3. Pour établir que le doute sérieux quant à la légalité de la décision de refus de séjour est caractérisé, M. A se borne à soutenir que la décision est entachée d'incompétence de son auteur ; qu'elle est insuffisamment motivée ; qu'elle est entachée de défaut d'examen sérieux ; qu'elle est entachée d'une erreur de droit, l'accord franco-algérien ne prévoyant pas de restrictions d'ordre public pour le renouvellement d'un certificat de résidence délivré pour mariage ; qu'elle est entachée d'une erreur d'appréciation sur la menace à l'ordre public ; qu'elle méconnaît l'article 8 de la convention européenne de sauvegarde des droits de l'homme et des libertés fondamentales qu'elle est entachée d'erreur manifeste d'appréciation des conséquences de la décision sur sa situation personnelle.

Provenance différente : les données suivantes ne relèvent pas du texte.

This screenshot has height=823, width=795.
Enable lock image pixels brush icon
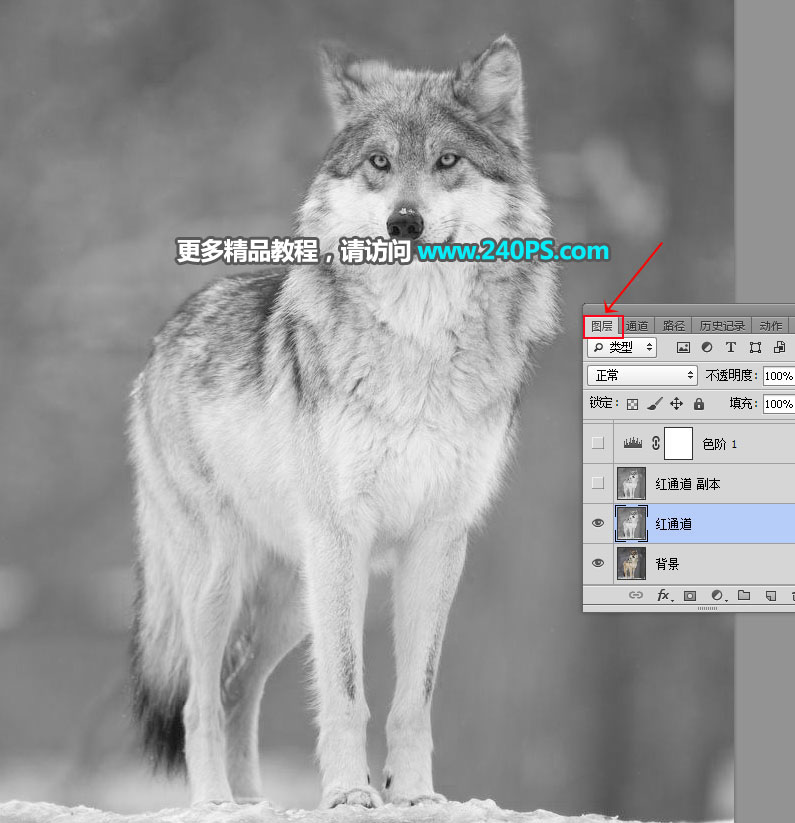coord(654,404)
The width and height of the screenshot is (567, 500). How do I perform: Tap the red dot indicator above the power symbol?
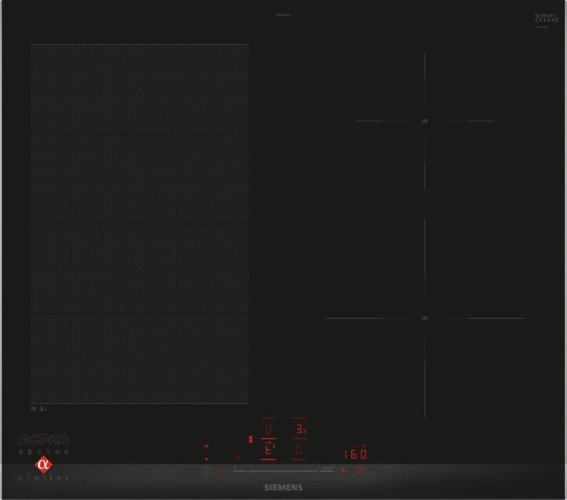coord(206,459)
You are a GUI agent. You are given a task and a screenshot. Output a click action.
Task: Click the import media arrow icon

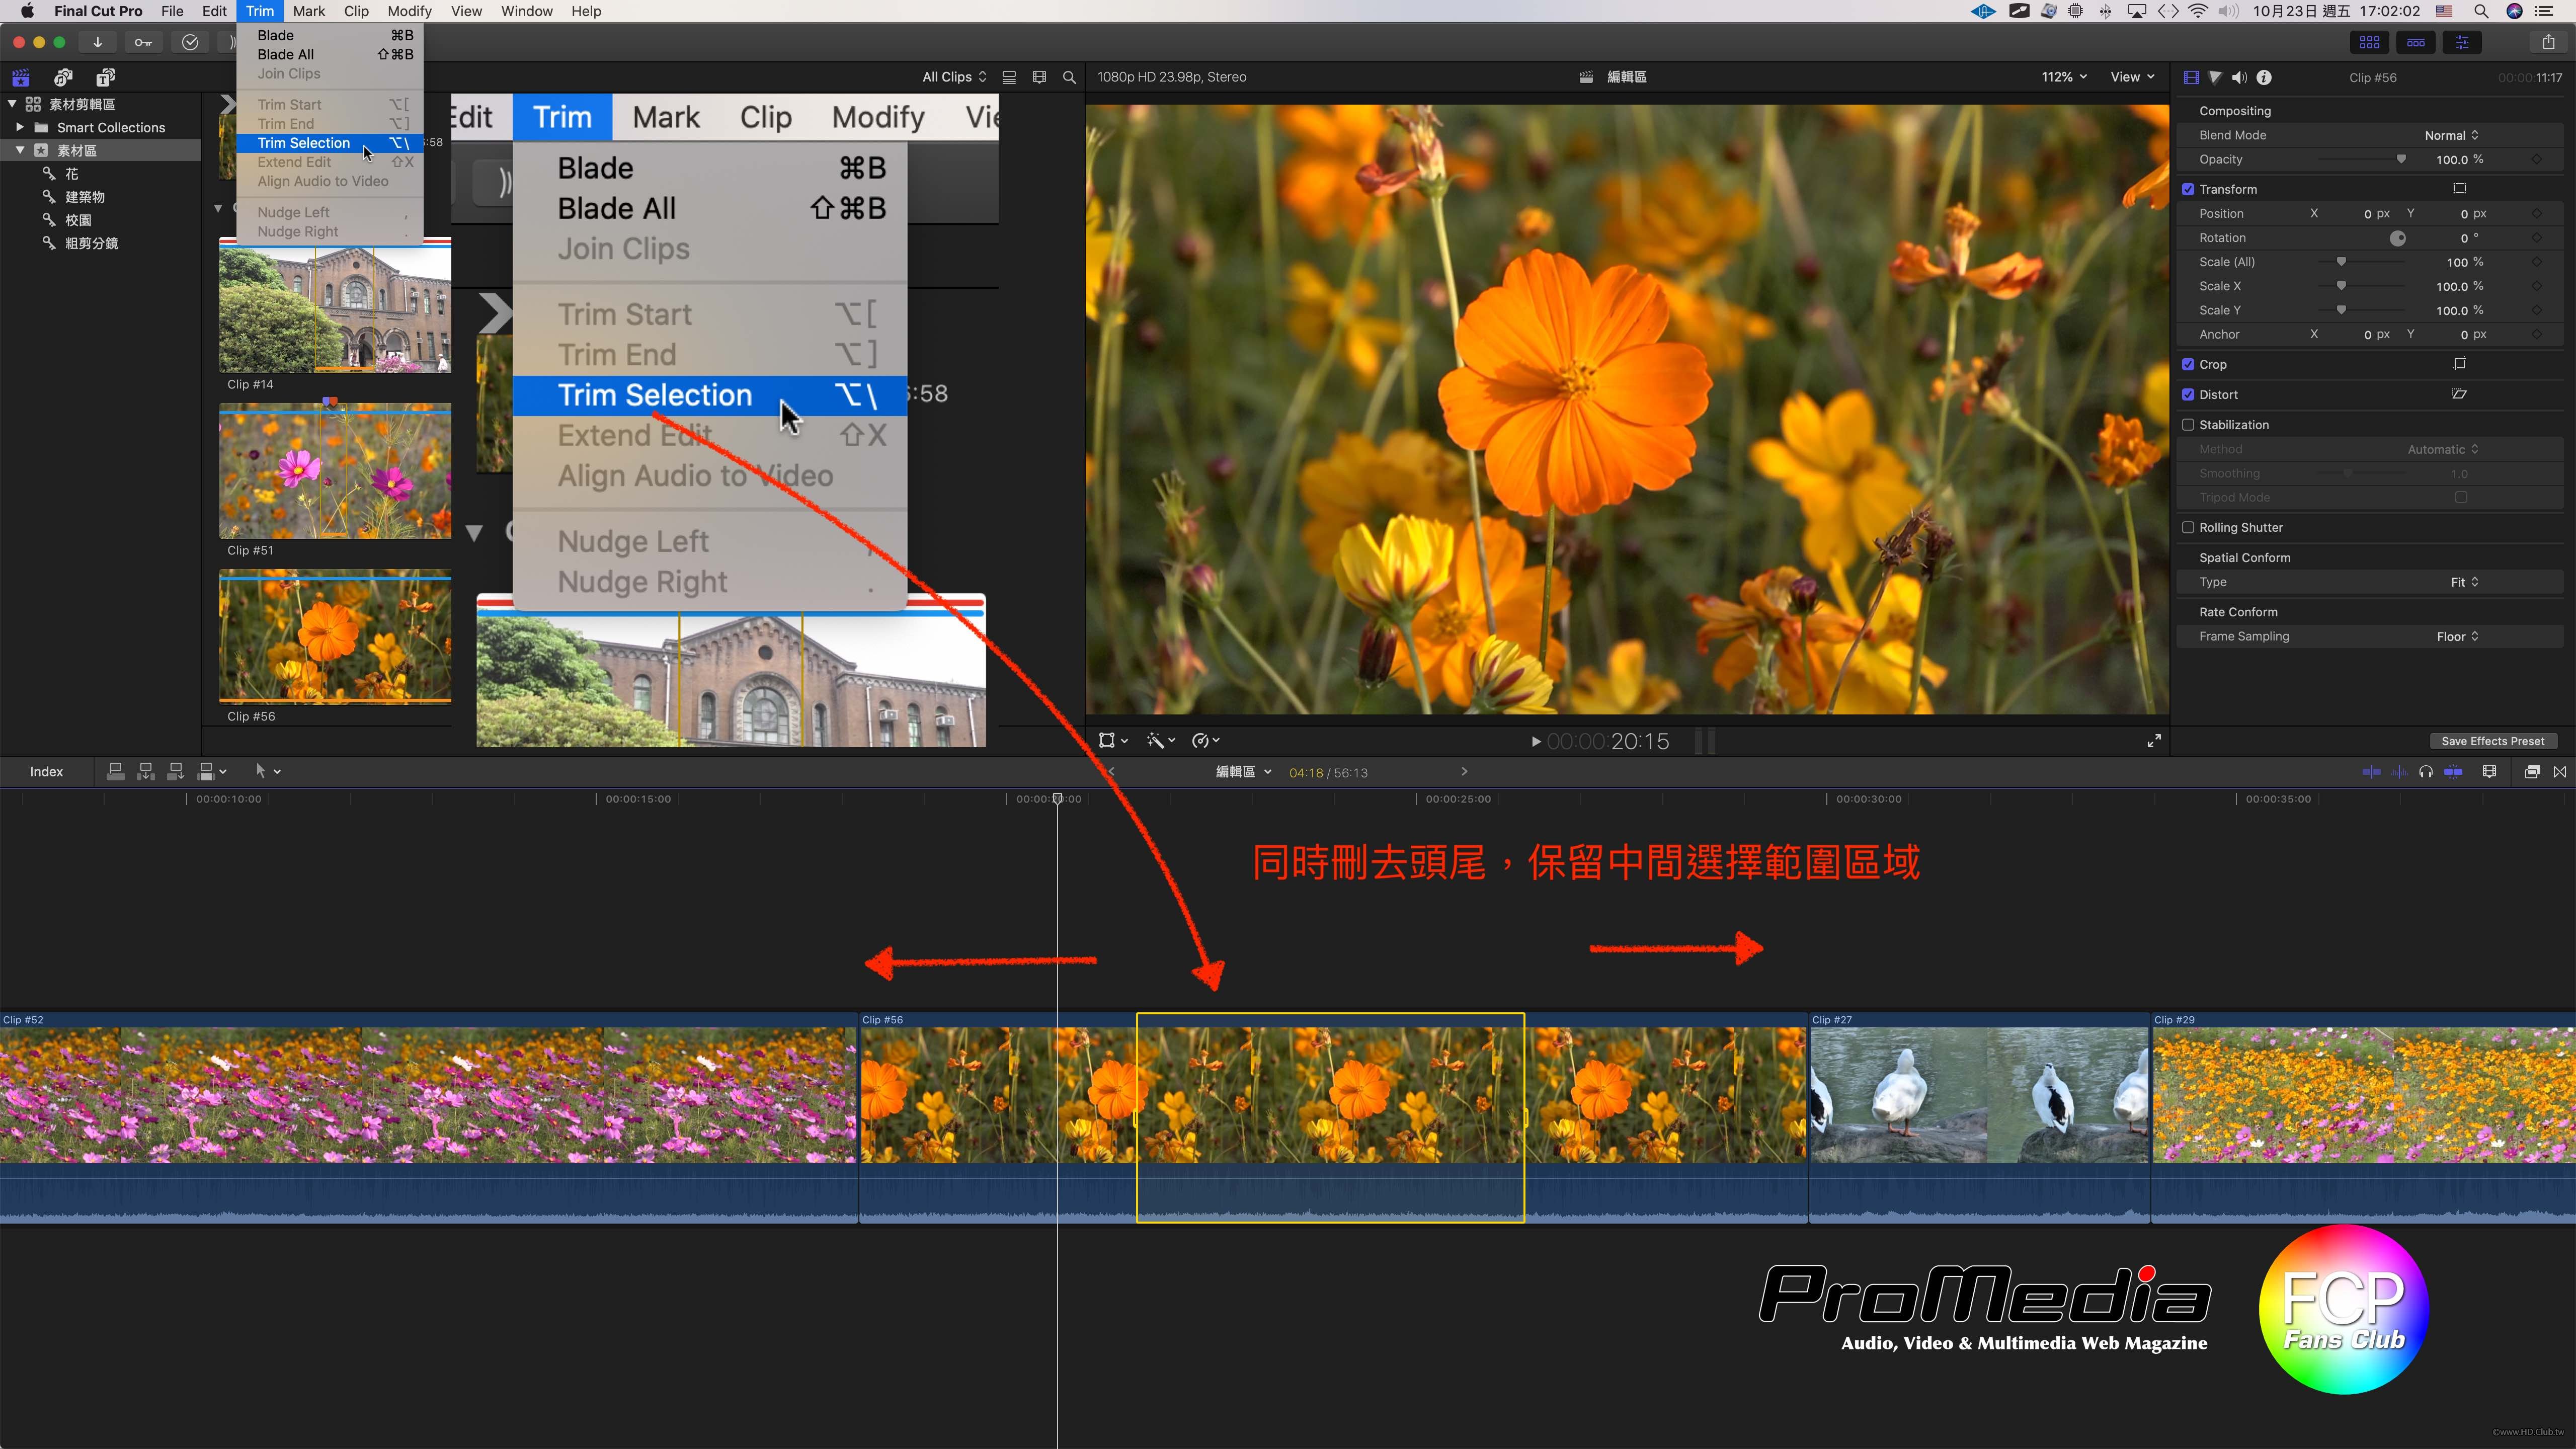click(97, 42)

Toutefois, aucun de ces moyens n'est propre en l'état de l'instruction à faire naitre un doute sur la légalité de l'arrêté contesté dès lors notamment que les stipulations de l'accord franco-algérien, qui prévoient notamment l'octroi de plein de droit de certificats de résidence sous certaines conditions, ne privent pas pour autant l'autorité compétente du pouvoir qui lui appartient de refuser à un ressortissant algérien la délivrance du certificat de résidence lorsque sa présence en France constitue une menace pour l'ordre public.
4. Il résulte de tout ce qui précède, et sans qu'il soit besoin de se prononcer sur la condition d'urgence, que la condition tenant à l'existence d'un doute sérieux sur la légalité de la décision attaquée n'est pas remplie et qu'il y a lieu, par application des dispositions de l'article L. 522-3 du code de justice administrative, de rejeter la requête de M. A en toutes ses conclusions, en ce compris les conclusions à fin d'injonction sous astreinte et les conclusions tendant au remboursement des frais de l'instance.
O R D O N N E :
Article 1er : La requête de A est rejetée.
Article 2 : La présente ordonnance sera notifiée à M. B A.
Fait à Paris, le 15 mars 2024.
Le juge des référés,
J-Ch. GRACIA
La République mande et ordonne au ministre de l'intérieur et des outre-mer en ce qui le concerne ou à tous commissaires de justice à ce requis en ce qui concerne les voies de droit commun contre les parties privées, de pourvoir à l'exécution de la présente décision.